Siamo furiose ed euforiche. Ed hanno paura di noi.

L’assoluta assenza di considerazione implicita nella decisione di respingere il progetto di legalizzazione dell’aborto da parte del Senato argentino ripete – e ci ricorda – una scena che conosciamo bene: quella scena domestica in cui tutto lo sforzo che facciamo sembra divenire invisibile, quasi come se non esistesse, se non contasse.

Così hanno voluto ripetere dal parlamento ciò a cui il patriarcato da secoli vuole che ci abituiamo: un atto di disprezzo per sminuirci, in cui il nostro potere non entra nel gioco, non conta.

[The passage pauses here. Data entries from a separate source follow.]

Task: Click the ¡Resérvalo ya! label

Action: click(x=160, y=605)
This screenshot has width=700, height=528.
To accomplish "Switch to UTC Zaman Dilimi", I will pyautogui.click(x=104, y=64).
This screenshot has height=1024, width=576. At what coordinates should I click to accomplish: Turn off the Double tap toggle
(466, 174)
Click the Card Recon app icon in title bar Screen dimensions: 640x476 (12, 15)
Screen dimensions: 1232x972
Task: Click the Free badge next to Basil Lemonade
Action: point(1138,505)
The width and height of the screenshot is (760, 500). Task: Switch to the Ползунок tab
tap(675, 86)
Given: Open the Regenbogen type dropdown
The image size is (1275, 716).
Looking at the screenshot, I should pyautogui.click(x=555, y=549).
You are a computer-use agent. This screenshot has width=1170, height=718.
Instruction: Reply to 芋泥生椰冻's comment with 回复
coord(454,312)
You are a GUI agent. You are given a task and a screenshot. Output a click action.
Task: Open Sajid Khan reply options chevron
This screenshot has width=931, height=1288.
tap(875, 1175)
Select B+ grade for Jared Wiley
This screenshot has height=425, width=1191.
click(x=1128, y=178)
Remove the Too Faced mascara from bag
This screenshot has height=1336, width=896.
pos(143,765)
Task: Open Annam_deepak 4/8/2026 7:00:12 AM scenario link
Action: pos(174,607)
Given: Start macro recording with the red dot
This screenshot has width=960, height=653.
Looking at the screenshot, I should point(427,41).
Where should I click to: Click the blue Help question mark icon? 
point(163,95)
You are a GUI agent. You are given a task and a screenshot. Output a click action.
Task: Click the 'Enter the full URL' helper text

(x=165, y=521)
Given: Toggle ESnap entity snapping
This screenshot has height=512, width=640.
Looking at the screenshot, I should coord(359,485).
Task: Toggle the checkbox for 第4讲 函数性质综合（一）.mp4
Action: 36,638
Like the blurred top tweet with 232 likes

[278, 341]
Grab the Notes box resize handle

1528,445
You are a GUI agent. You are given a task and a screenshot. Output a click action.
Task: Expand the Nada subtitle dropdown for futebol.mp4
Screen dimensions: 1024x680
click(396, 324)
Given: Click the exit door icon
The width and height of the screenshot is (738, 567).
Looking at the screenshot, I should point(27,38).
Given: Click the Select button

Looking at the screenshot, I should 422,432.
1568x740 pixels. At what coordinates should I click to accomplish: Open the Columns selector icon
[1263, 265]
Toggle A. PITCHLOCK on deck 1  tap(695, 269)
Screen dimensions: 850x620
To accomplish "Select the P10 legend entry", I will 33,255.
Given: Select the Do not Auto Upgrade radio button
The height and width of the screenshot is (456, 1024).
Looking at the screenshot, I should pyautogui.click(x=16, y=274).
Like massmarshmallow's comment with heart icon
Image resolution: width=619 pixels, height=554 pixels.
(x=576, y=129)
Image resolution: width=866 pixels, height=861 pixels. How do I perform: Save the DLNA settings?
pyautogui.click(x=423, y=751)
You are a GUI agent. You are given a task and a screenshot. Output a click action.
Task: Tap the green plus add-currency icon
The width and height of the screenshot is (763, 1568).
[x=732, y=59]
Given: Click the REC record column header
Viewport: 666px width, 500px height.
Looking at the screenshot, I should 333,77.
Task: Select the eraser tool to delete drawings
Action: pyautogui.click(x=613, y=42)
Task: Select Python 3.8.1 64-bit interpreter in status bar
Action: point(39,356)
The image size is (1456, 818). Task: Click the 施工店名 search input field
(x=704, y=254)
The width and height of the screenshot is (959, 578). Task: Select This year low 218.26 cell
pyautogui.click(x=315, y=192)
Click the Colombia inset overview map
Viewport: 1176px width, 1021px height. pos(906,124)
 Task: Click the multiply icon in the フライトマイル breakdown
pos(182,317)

Ma il dispiegamento del movimento femminista attuale fa sì che a questo scenario di sottomissione ed invisibilizzazione noi non torneremo  più. Proprio dalla certezza dell’impossibilità di un ritorno indietro e dall’irreversabilità del potere che abbiamo conquistato deriva la nostra furia. Ed è sempre a partire da questa certezza che affermiamo: “non torneremo mai più alla clandestinità!”.

Il disprezzo è stato contundente. E si è rivolto alla moltitudine femminista che inondava la città: alla mobilitazione di massa, effervescente, popolare, eterogenea, intergenerazionale, sostenuta per ore contro la pioggia e contro il vento (solamente da Rosario sono arrivati 110 pullman!). Non possiamo negare che sentiamo questa come una burla, una offesa, un brutale tentativo di disciplinamento. Anche da questo deriva la nostra furia.

Il rifiuto del Senato ricalca lo stesso schema della storica invisibilizzazione che si fa delle nostre attività, dei modi in cui produciamo valore, di tutto il lavoro che facciamo affinché il mondo si produca e si riproduca, dei nostri modi di tessere socialità e cura collettiva che è stato sistematicamente ignorato nei conti di tutte le democrazie.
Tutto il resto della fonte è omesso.